Task to carry out: Each line from the one containing "Image resolution: width=1204" through the final line below must be reproduced exactly, and no others.

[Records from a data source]
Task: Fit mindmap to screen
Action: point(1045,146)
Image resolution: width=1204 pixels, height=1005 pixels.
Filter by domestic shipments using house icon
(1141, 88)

Result below:
Image resolution: width=1204 pixels, height=1005 pixels.
Filter by domestic shipments using house icon
(1141, 88)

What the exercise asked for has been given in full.